Those who knew Joaquin Miller and his wife have pretty generally fostered the belief that she was almost as good a poet as he was. During the last 50 years she has retained this reputation through such heritage of praise from old admirers and without the actual confirmation of her poetry. Most of the Oregon libraries have had nothing at all by her, and even the large libraries have had only one complete poem and two fragments. Joaquin Miller himself, while mentioning the absence of qualities necessary for final success, paid high tribute to the promise of her talents and also estimated her as his equal, even his superior. In light of his own judgment of her work, he was cruelly guilty of destroying after her death, or at least of failing to preserve, a large quantity of her writings:
There was quite half a trunk full of papers which she had brought and intrusted to me, some of them suggesting wonderful things, great thoughts and good and new; for much that she wrote—and maybe this is not great praise —was better than any writing of mine. But she lacked care and toil and sustained thought.
It must be owned that none of the Miller family- did anything to prolong the local fame which she had gained through her poems and bright prose in the Oregon papers before her marriage, while she was Minnie Myrtle Dyer at Port Orford; and had gained through her second period of writing in the 70's, after her divorce. A considerable amount of the work produced in the second period has been found and is given in this chapter, but her earlier work—which romantically attracted Miller—still remains lost. Very few of the early papers to which she contributed in her Port Orford days have been preserved. Two years ago, a letter was sent to George Melvin Miller, the poet's brother at Eugene, who has since died, in the hope that he would have clippings of the poems she wrote in the 60's. "I am sorry," he replied, "that I have none of Minnie Myrtle's literary work. Her work was never compiled in book form to my knowledge. According to my recollection, only a few pieces of her work ever were published." George Melvin Miller's own wife, Lischen Miller, had been a poet, but apparently she had shared the family indifference towards the literary fame of Minnie Myrtle Miller.
After several other vain inquiries for clippings, a search was made through all the old papers that could still be had in broken files, with attention focused for anything accredited to her name or her three alliterative initials.

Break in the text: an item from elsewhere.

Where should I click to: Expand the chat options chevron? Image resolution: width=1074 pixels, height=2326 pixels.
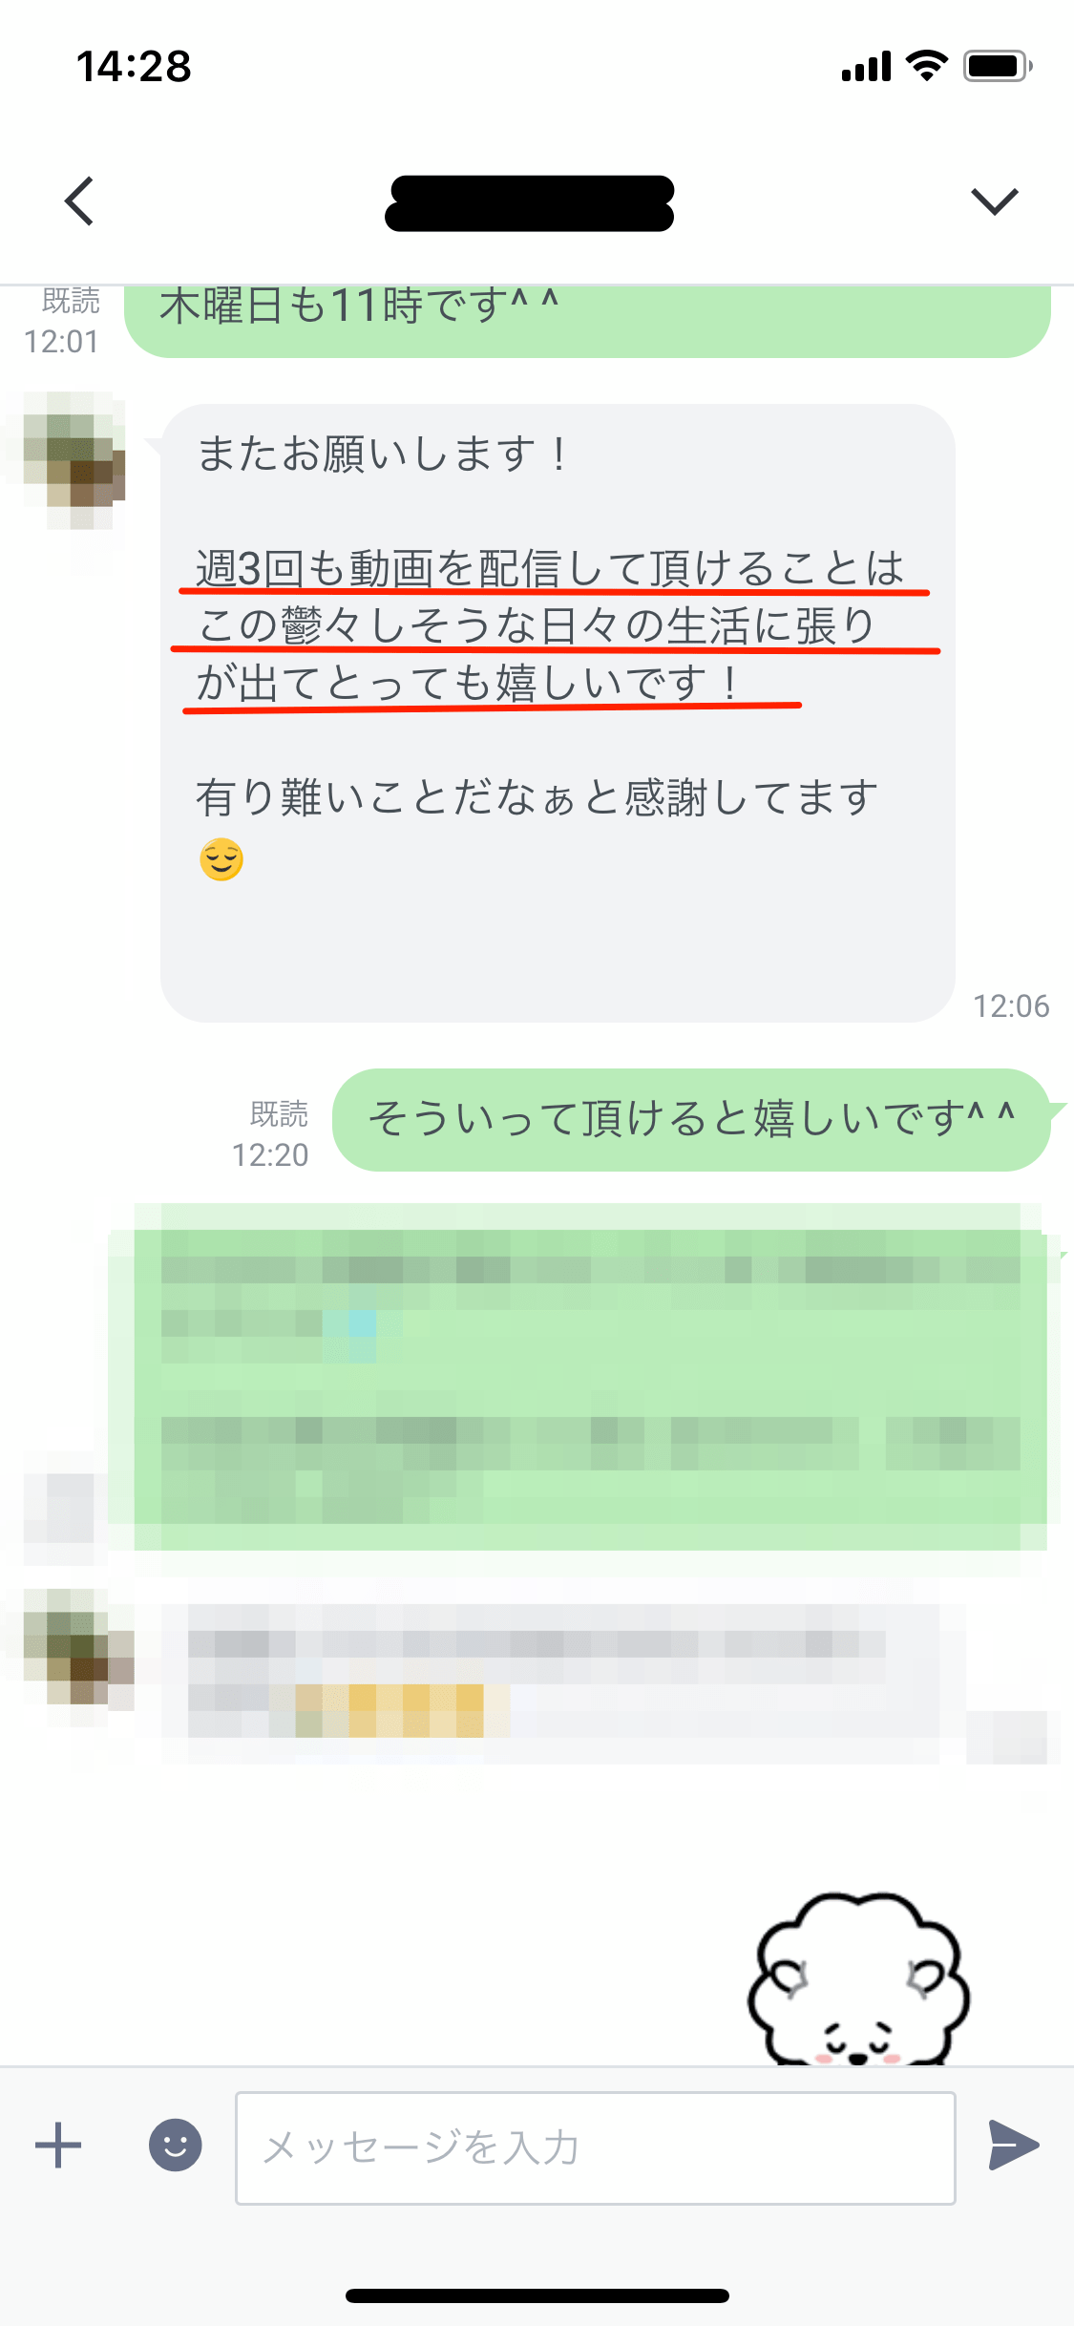click(x=995, y=201)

This chapter contains all of her poems that were found in this way, as well as some prose, a form in which she was piquant and buoyant when the subject was not her husband. It was all for the second period, however, and still without example of what she wrote in her joyous girlhood days when she was "the merry-hearted and spoiled child of the mines," when she was "the poetess of the Coquelle"—before Joaquin Miller had brought sadness into her life.
The broken marriage of the Millers, and the way he forsook a poetess for poetry, was a matter of wide public interest in Oregon in 1871, while Miller was becoming famous in London, as has already been indicated and as some other selections will still further show. The affair certainly motivated a good Minnie Myrtle Miller's poetry during that year, which she spent in Portland and in Salem—at the latter place probably in close companionship with Mrs. Belle W. Cooke, author of Tears and Victory, who was keeping her little daughter, Maud.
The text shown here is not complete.